TASK ::
Only the lines from the one containing "The image size" to the end of the listing below should be returned, exactly as written and without pictures.

PROVIDED MATERIAL ::

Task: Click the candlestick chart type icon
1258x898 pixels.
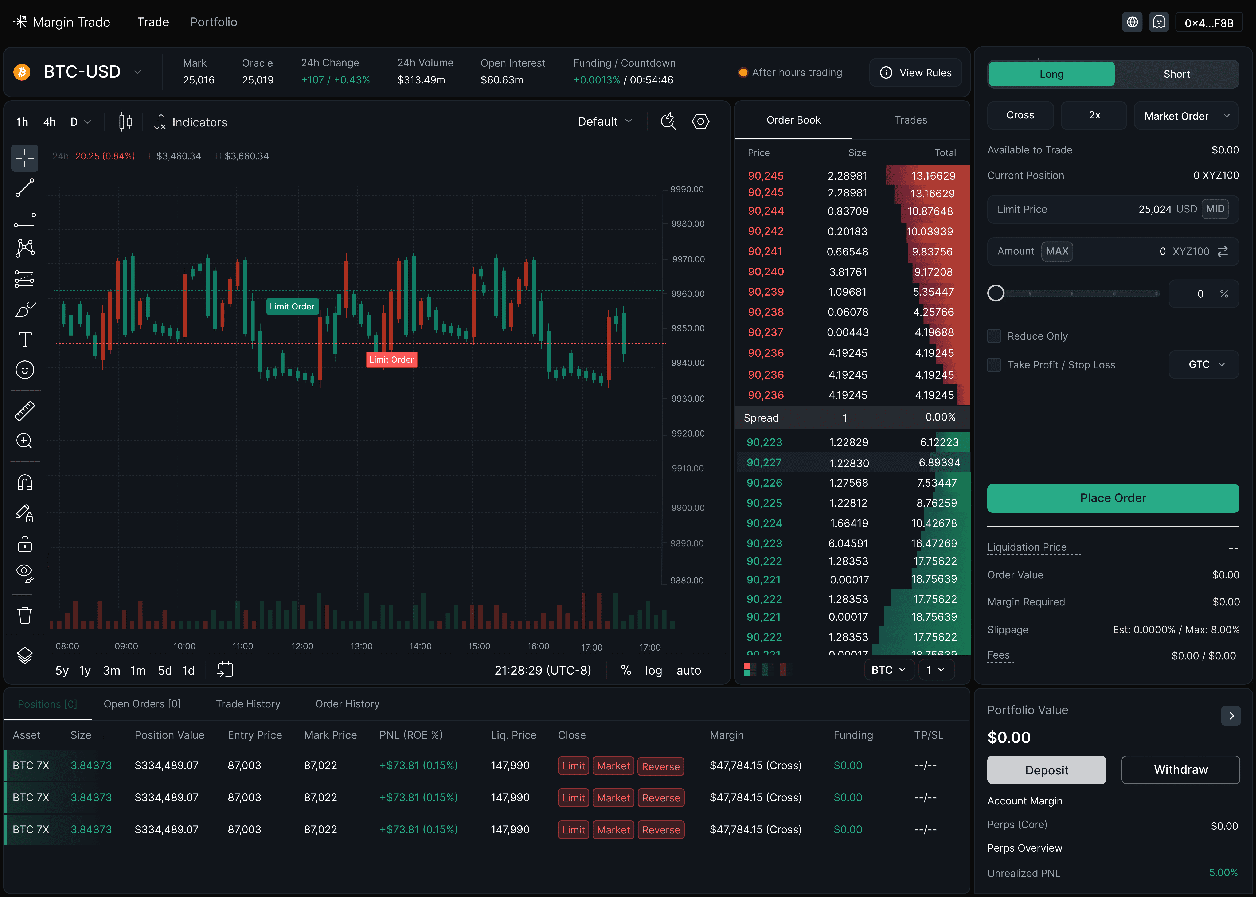Action: point(126,122)
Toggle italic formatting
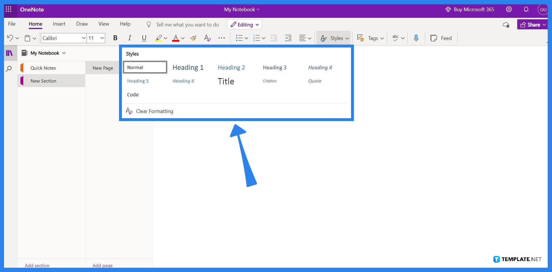552x272 pixels. [x=129, y=38]
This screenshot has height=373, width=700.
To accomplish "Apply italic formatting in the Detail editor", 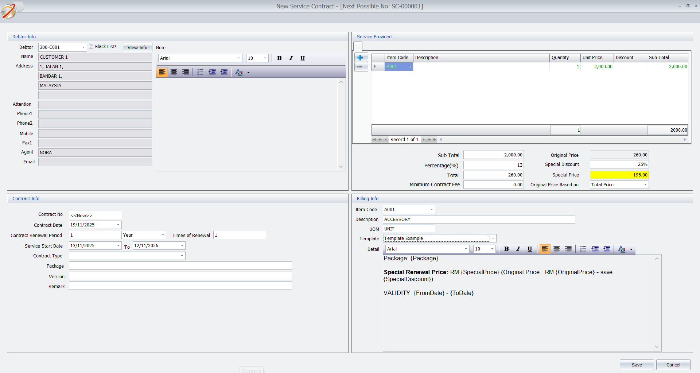I will [518, 249].
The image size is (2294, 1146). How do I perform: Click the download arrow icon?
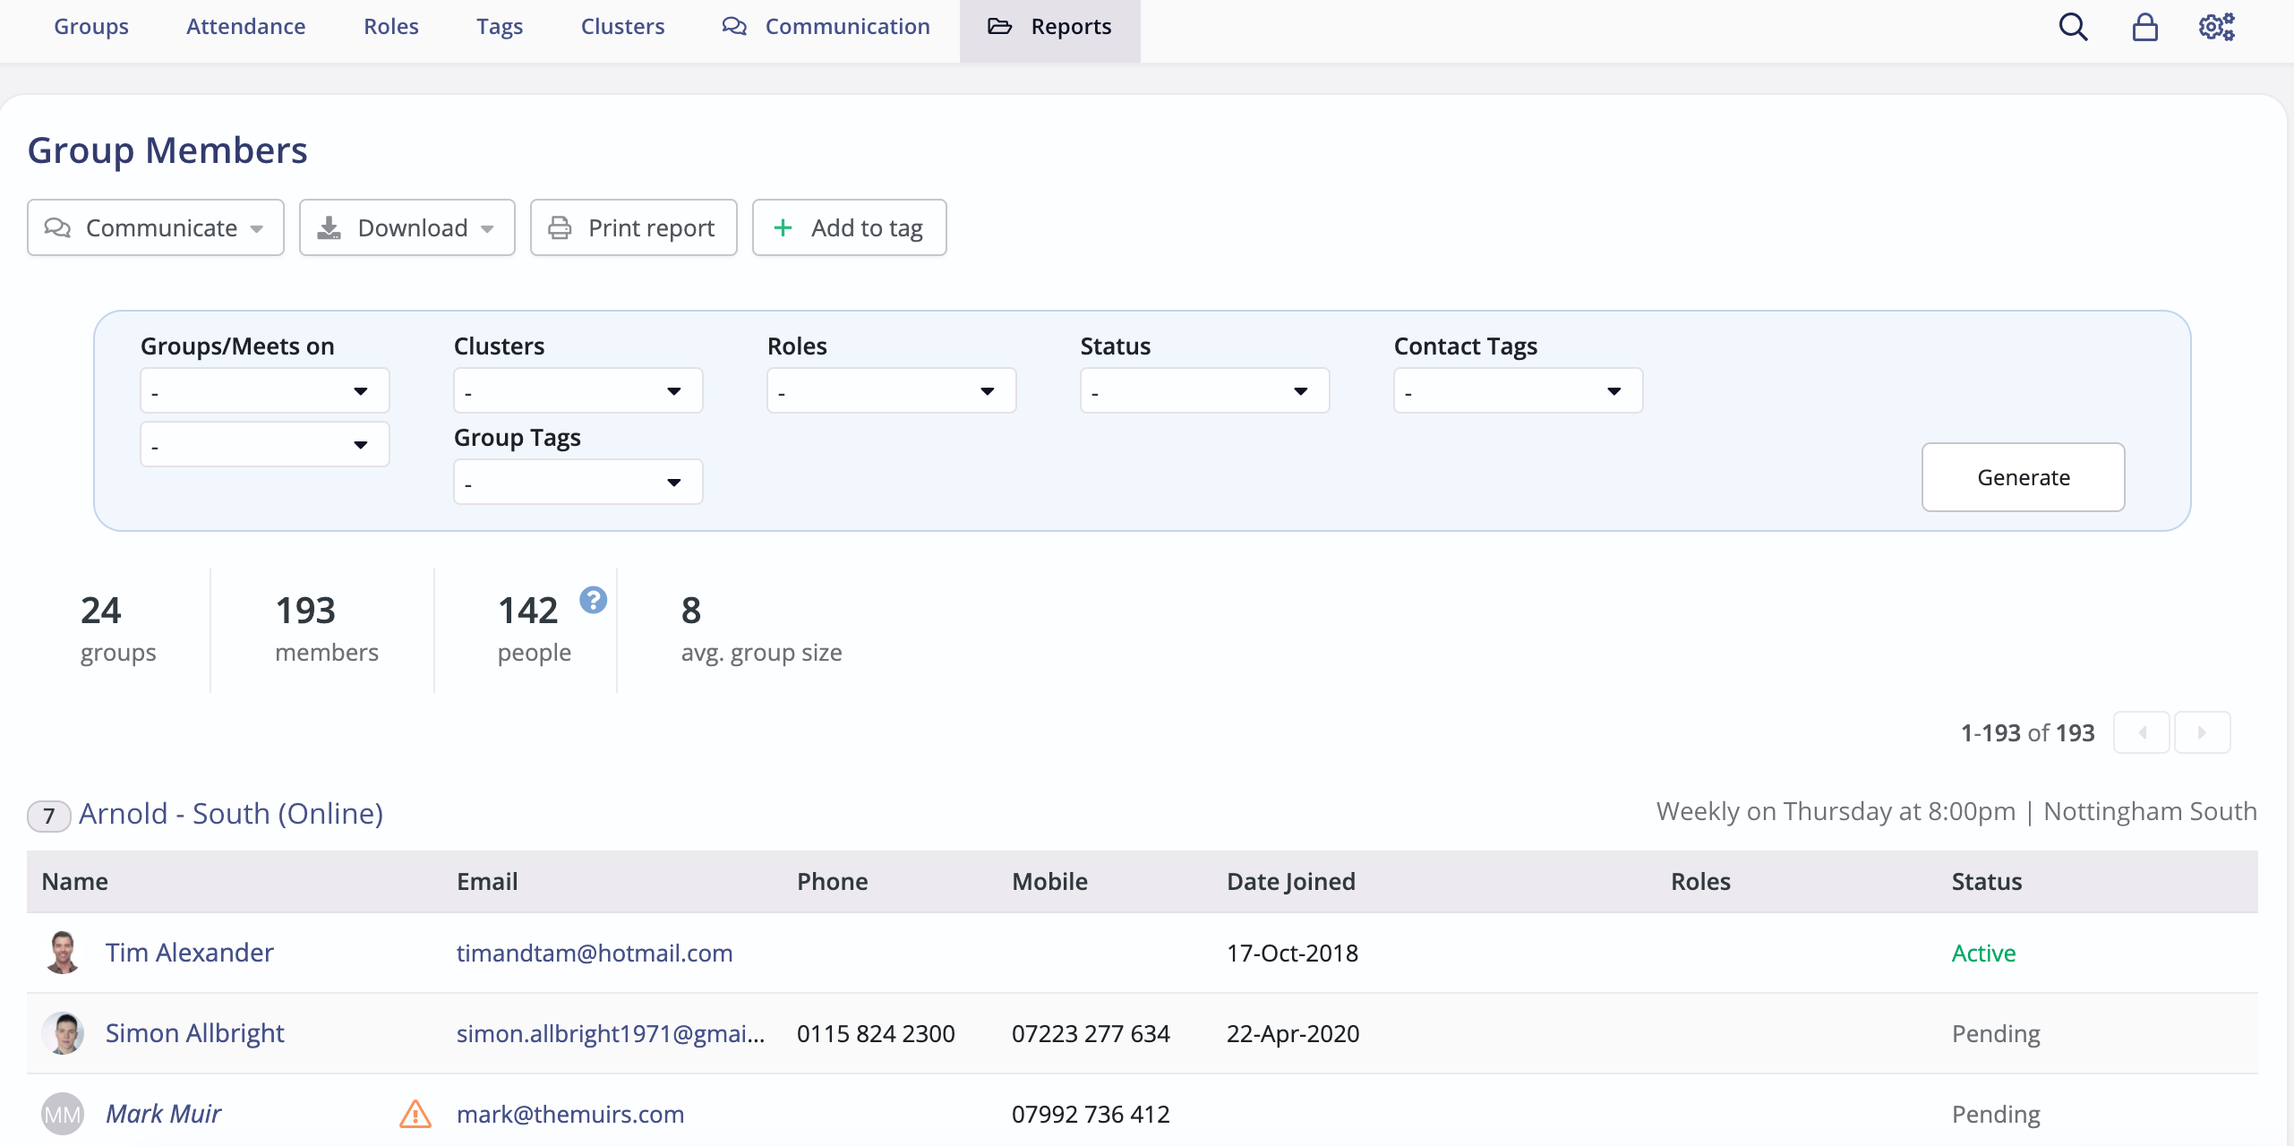(329, 227)
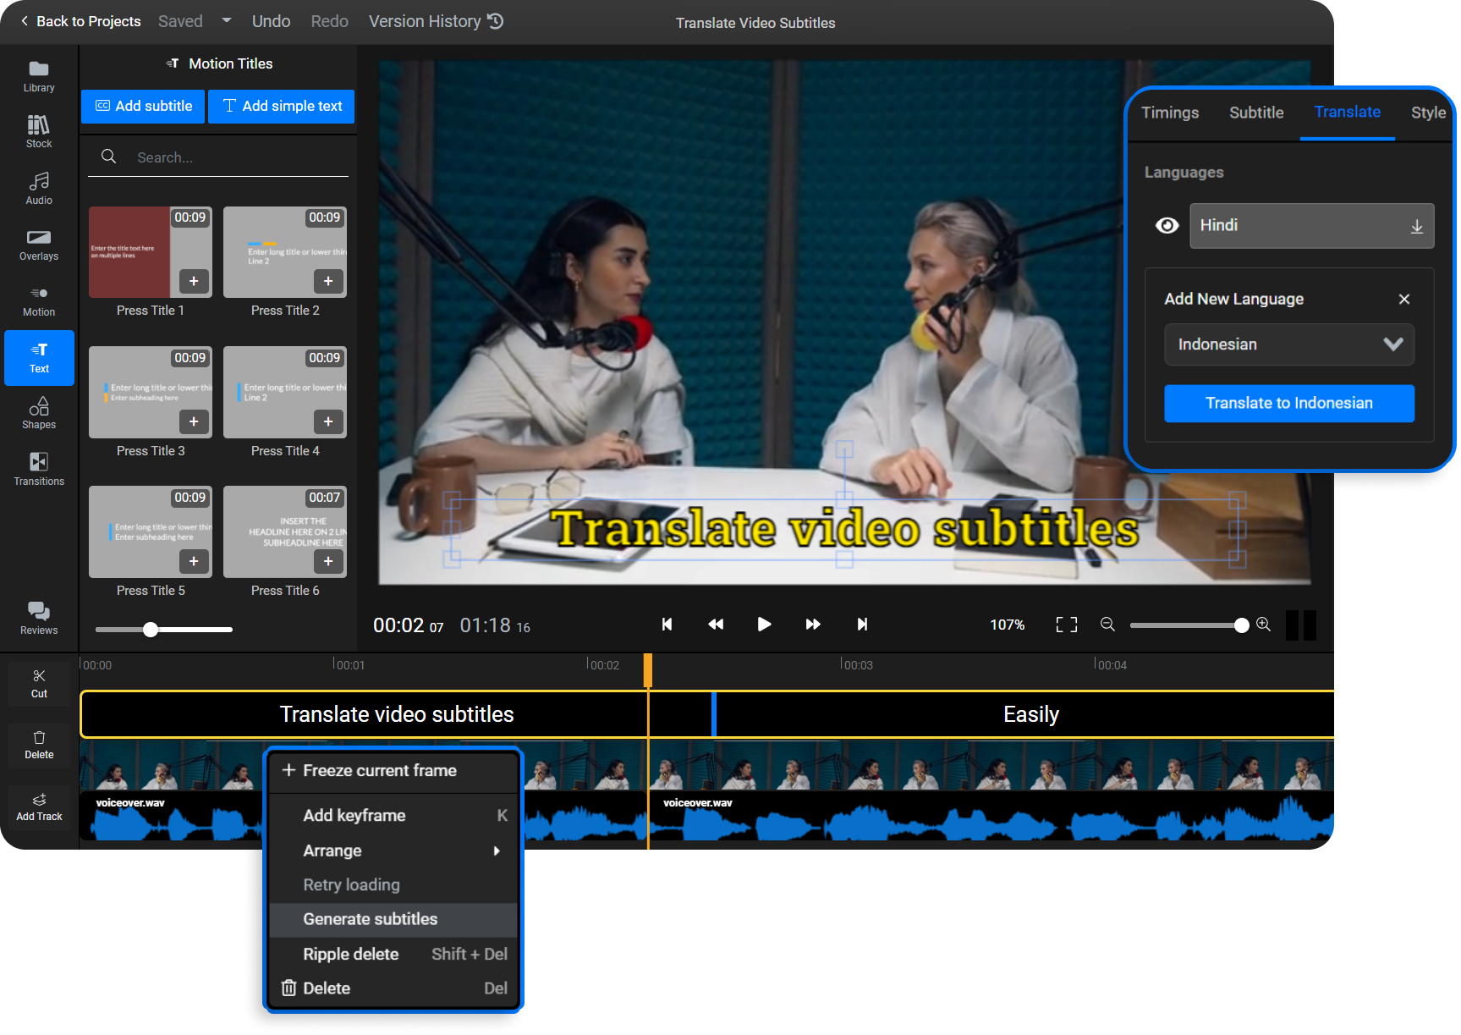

WRITTEN RESPONSE ::
The image size is (2294, 1146). How do I perform: Click the download arrow icon?
(329, 227)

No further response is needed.